Microsoft’s Surface and Disruptive Innovation!
There is an old video with Bill Gates talking about Microsoft and Windows version 3, looking at multimedia, pen computing and an early tablet computer. Circa 1991! The technology shown in the video was forward thinking. Today we take it for granted. This was a time pre-web when only businesses had computers. Few people had computers at home and few knew about email or the Internet.
The idea of tablet computers is not new. Both Microsoft and Apple had looked at the idea years ago, but at the time the technology was not sufficiently fast, sophisticated or useful enough to grasp the majority of consumers’ interests. Techies loved such devices. (At about this time, ago, I had a boss who had a Psion Organiser. He loved it. Everybody else wondered what he saw in it).
That’s the issue with disruptive innovations. It’s not just the disruption that counts. It’s the timing. The Microsoft tablet was like the Psion organiser, and even the more tablet like Apple Newton device.
The idea was a great idea but the timing was too early, and the product was not able to capture the consumer mind.

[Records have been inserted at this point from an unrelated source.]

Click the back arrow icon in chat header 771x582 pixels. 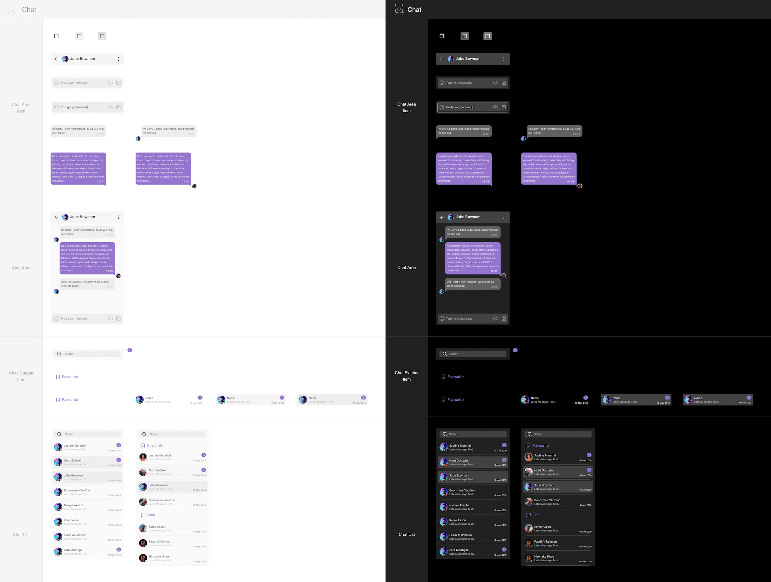point(56,59)
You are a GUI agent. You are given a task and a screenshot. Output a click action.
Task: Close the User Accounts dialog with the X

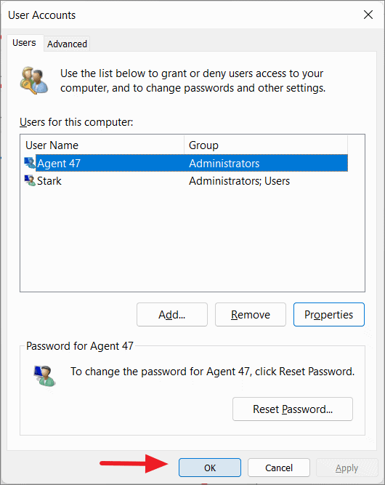click(368, 15)
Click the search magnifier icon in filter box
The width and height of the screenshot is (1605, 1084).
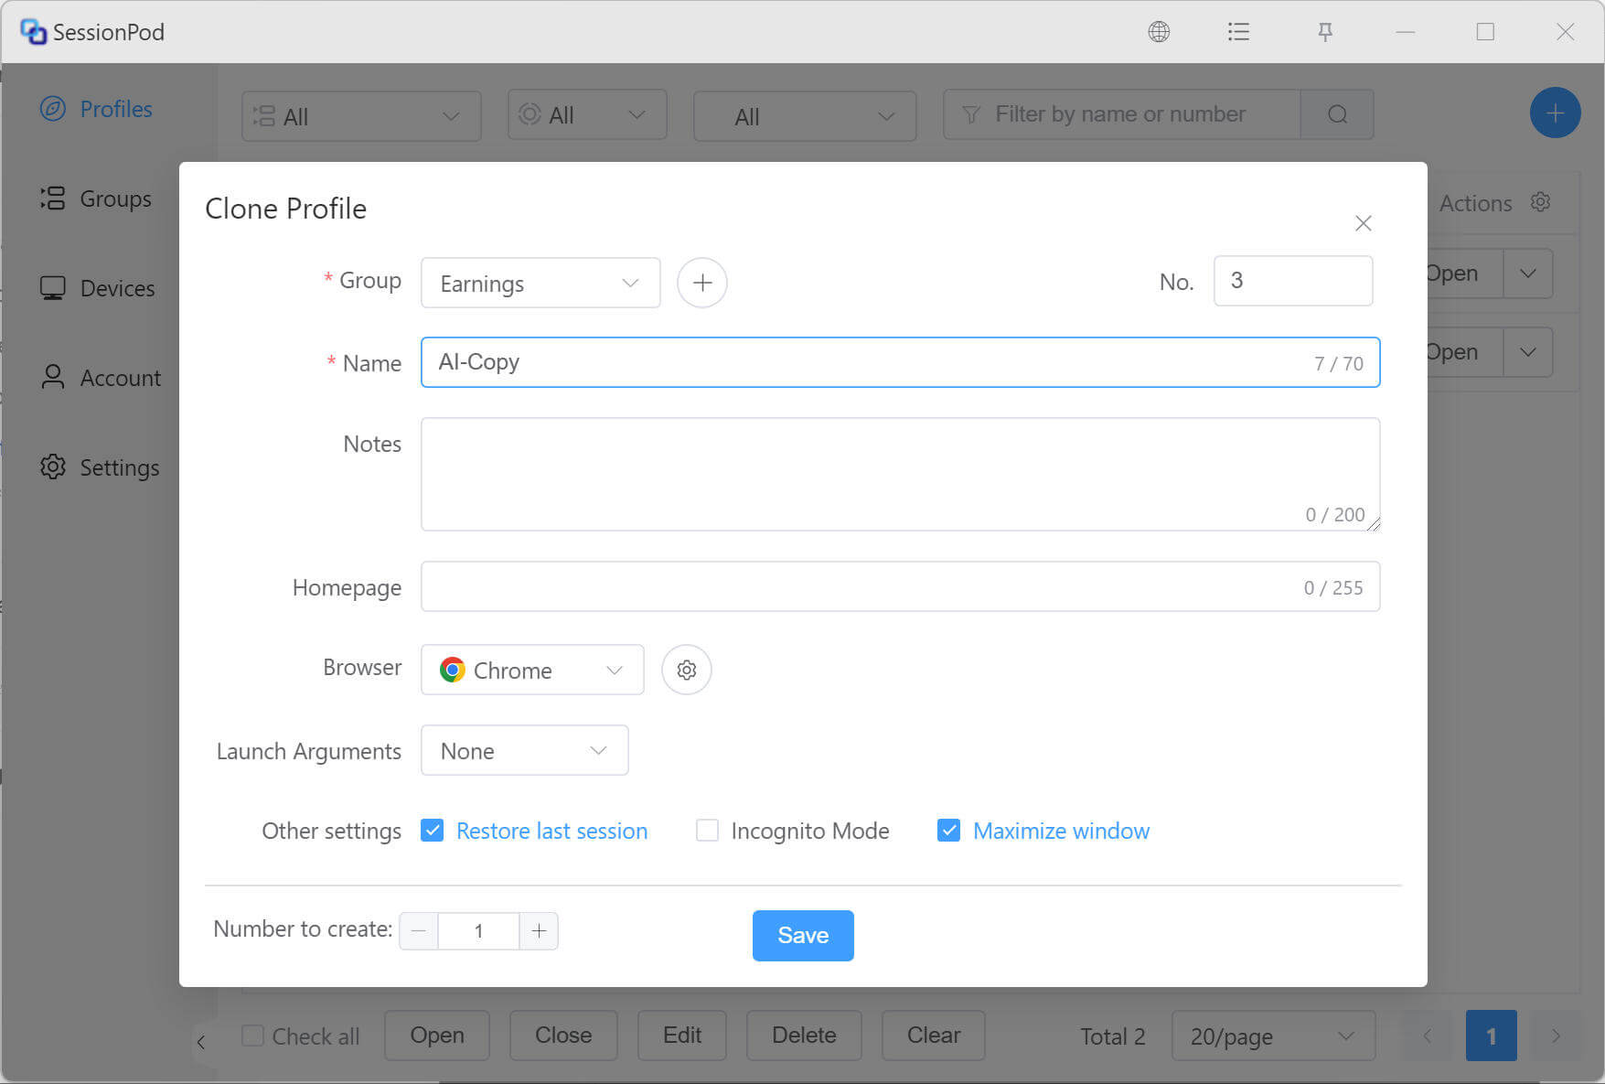[1337, 114]
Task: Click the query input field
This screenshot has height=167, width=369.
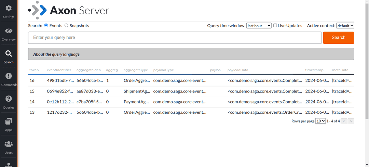Action: (x=175, y=38)
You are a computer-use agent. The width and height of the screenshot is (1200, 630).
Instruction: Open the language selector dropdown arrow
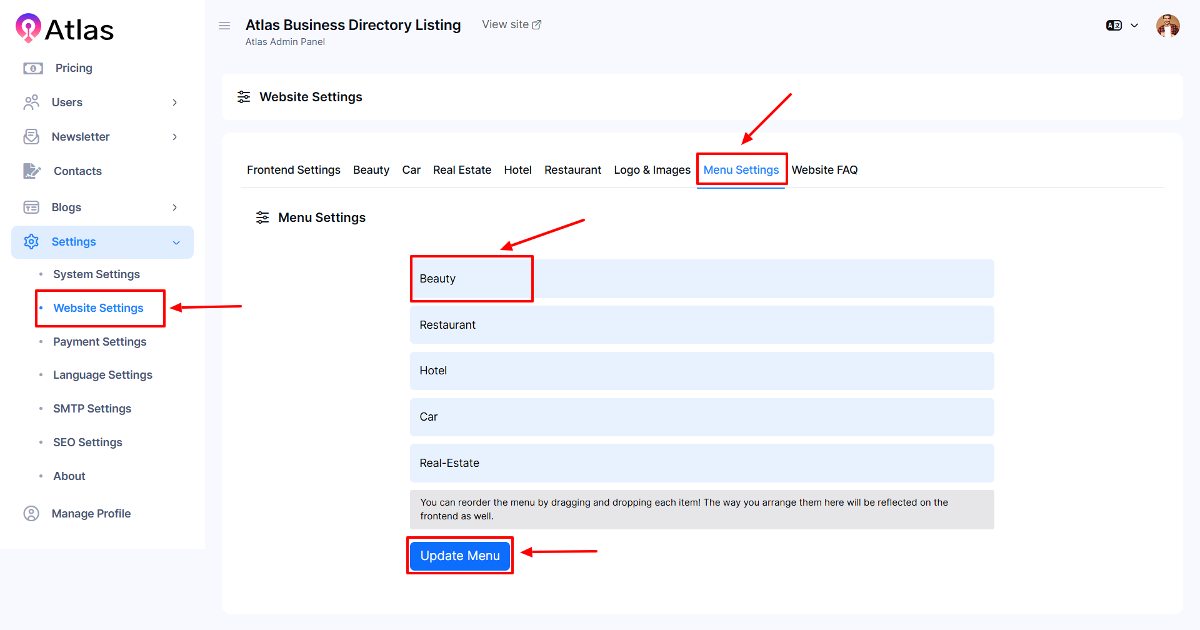coord(1134,26)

It’s not the first company that comes out with a disruptive innovation. It’s the first company that captures the consumer’s share of mind – their imagination.
As another technological example, the Apple iPod was not the first mp3 player. There were a few before (e.g. the MDiamond Rio and the MPMan player) - but they didn’t have the panache of the iPod – and so were quickly overtaken when the iPod entered the scene.
At the same time, entering too late – or basing your product on competitors is also not the way – as Microsoft’s Zune product showed.
The jury is still out on Microsoft’s iPad type product – the Surface. This, at least, is not a copy but something different. To a large degree, it’s fate will depend on Windows 8 (RT). I think the Surface has a place – and I can see it destroying the netbook and low-value laptop market, and so it will be disruptive. I don’t believe that it will damage the iPad or most Android tablets (and also not the Kindle type e-book reader). People buy these for the apps – and there are too few Windows based apps. I don’t see this changing with Windows 8 either. (Why should an apps developer spend time and money building a Windows based app when the vast majority of tablet computers & smart phones are Android or Apple iOS?)
So who will buy the Surface. Techies – obviously! However businesses that currently equip sales people with netbooks or low-price laptops will also go for it as it is lighter, cheaper and trendier while offering the same or greater utility than the netbooks and laptops they had previously bought.
Of course time will tell. That’s what makes something truely disruptive – it’s often only after the new technology has taken over that you can say “but it’s obvious that it would succeed“. If this wasn’t the case – we’d all be flying across the Atlantic on another seemingly disruptive technology that failed to spread even though it provided utility, speed and worked. The supersonic Concorde aircraft never really took off, even though British Airways claimed it was profitable. Only British Airways and Air France flew Concordes. No other airline purchased the aircraft and the Concorde crash in Paris in 2000 effectively sealed its fate.